In alternativa si può ricorrere a una soluzione un po' drastica, paragonabile ai filtri anti spam descritti nello scorso numero. Come noto, al nome di ogni sito corrisponde un indirizzo numerico Poiché gli stack TCP, nell'ottica dell'utilizzo in LAN, permettono di associare un nome arbitrario agli IP locali, è possibile far credere ai browser che l'indirizzo di un determinato sito (nel caso, quello contenente il banner) sia 127.0.0.1, ossia la propria macchina. Poiché l'operazione è articolata e va effettuata manualmente, conviene farla solo per i siti che si frequentano più spesso. Vediamo un esempio pratico.
Poniamo che l'utente si trovi sul proprio sito preferito e vi scorga un grosso banner. La prima cosa da fare è individuare l'indirizzo dell'immagine, utilizzando la funzione "Copy URL to clipboard" dal menù contestuale attivabile portandosi sull'immagine e premendo, solitamente, il tasto destro del mouse. L'opzione è presente di serie in IBrowse e Voyager 3 e può facilmente essere aggiunta ad AWeb 3 utilizzando l'apposito script presente nel CD allegato alla rivista. Il passo successivo consiste nel copiare l'URL in un editor, ad esempio EditPad, per analizzarlo.
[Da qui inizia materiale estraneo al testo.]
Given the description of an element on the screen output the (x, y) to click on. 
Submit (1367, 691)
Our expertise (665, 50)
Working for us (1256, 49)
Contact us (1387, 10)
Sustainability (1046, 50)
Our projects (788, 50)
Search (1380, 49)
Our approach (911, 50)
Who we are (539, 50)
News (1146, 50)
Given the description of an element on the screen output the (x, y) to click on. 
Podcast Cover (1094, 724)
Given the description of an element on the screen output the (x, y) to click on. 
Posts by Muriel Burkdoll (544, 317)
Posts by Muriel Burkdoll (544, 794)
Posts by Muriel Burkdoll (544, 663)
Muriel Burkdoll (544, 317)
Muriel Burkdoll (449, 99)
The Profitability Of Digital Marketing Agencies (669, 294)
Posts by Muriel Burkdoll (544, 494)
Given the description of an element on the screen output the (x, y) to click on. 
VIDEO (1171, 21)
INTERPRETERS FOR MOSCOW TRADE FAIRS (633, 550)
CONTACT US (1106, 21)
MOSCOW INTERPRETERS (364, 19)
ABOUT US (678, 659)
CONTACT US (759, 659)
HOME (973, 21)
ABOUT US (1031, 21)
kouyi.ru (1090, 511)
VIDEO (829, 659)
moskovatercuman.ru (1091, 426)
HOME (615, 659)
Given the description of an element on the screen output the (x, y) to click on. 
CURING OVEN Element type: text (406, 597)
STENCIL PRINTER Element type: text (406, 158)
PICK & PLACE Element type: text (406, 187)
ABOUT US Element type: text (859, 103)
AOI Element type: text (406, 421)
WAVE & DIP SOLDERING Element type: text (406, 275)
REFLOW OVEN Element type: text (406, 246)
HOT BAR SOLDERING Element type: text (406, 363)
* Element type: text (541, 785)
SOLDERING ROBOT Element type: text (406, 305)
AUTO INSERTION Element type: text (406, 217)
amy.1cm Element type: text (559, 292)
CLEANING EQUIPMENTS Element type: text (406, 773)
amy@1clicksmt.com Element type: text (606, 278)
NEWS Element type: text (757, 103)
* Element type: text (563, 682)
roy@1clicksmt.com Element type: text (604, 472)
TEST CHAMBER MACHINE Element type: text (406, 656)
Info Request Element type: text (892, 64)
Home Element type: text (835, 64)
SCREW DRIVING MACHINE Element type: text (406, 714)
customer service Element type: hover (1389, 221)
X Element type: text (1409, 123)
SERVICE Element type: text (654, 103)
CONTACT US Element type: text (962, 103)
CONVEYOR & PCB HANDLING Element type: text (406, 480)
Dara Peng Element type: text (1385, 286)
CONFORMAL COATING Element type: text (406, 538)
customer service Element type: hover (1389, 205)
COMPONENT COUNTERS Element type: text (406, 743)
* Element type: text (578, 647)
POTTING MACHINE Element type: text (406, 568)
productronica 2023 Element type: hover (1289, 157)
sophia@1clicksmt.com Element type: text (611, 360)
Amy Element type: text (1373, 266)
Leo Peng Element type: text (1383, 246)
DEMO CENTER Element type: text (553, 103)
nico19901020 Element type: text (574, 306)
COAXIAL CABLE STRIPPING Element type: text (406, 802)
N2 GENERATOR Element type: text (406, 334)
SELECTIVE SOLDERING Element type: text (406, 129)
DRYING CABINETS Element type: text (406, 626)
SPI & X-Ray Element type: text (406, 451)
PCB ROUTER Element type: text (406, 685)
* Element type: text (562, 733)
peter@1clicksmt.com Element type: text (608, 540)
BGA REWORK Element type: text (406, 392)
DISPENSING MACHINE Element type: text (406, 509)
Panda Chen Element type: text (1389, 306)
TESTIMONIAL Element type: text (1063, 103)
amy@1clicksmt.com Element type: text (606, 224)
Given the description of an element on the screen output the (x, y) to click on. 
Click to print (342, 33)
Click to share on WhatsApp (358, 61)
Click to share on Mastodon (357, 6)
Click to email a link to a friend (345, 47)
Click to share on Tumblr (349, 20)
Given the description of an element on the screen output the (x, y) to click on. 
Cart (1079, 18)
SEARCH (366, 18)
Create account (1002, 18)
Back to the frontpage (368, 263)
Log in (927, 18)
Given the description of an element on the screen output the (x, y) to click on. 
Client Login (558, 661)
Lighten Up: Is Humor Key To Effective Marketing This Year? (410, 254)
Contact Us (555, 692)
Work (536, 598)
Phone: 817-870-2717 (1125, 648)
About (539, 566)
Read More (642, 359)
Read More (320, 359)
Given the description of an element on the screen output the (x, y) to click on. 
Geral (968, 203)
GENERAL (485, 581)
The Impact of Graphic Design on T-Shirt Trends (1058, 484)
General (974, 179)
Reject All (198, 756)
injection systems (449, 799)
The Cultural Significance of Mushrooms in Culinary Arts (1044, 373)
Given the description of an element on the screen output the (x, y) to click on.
Il testo che comparirà avrà la forma "http://indirizzo/path/nomefile". La parte utile è l'indirizzo, ossia il testo successivo a "http://" e precedente al primo slash ("/") o agli eventuali due punti. Se l'indirizzo è uguale a quello del sito in cui ci si trova, non c'è nulla da fare in quanto, bloccandolo, non si potrebbe accedere nemmeno al servizio vero e proprio. In caso contrario si può procedere. E' sufficiente aprire le impostazioni dello stack TCP, individuare la voce "Hosts" (in Miami/Miami Deluxe si trova sotto "Database") ed aggiungere un nuovo host che avrà come IP 127.0.0.1 (la macchina locale) e come nome l'indirizzo precedentemente ricavato. Va detto che la modifica potrebbe non avere effetto immediatamente se il banner è stato memorizzato in cache o se, come avviene con alcuni browser e stack TCP, è in uso una cache interna per gli indirizzi IP degli ultimi siti contattati. La pulizia della cache del browser e l'eventuale riavvio di browser e stack TCP, libereranno comunque l'utente da un certo numero di banner, a seconda dell'importanza del circuito di banner bloccato. Da notare, infine, che questo trucco non funziona con i programmi presenti su sistemi collegati in rete locale (è necessario configurare gli alias per ogni macchina) e tantomeno con i tool "spyware", dei quali, comunque, ci occuperemo in un prossimo articolo a proposito del firewall di Miami Deluxe.

Bloccare i banner è lecito?
Le operazioni descritte in queste pagine sono perfettamente legali in quanto riguardano la modifica dei parametri di funzionamento del proprio computer e non coinvolgono in alcun modo i server remoti. Tuttavia è il caso di riflettere sul fatto che molti dei servizi in rete sopravvivono grazie ai banner e che se nessuno li visualizzasse, probabilmente, Internet sarebbe meno interessante.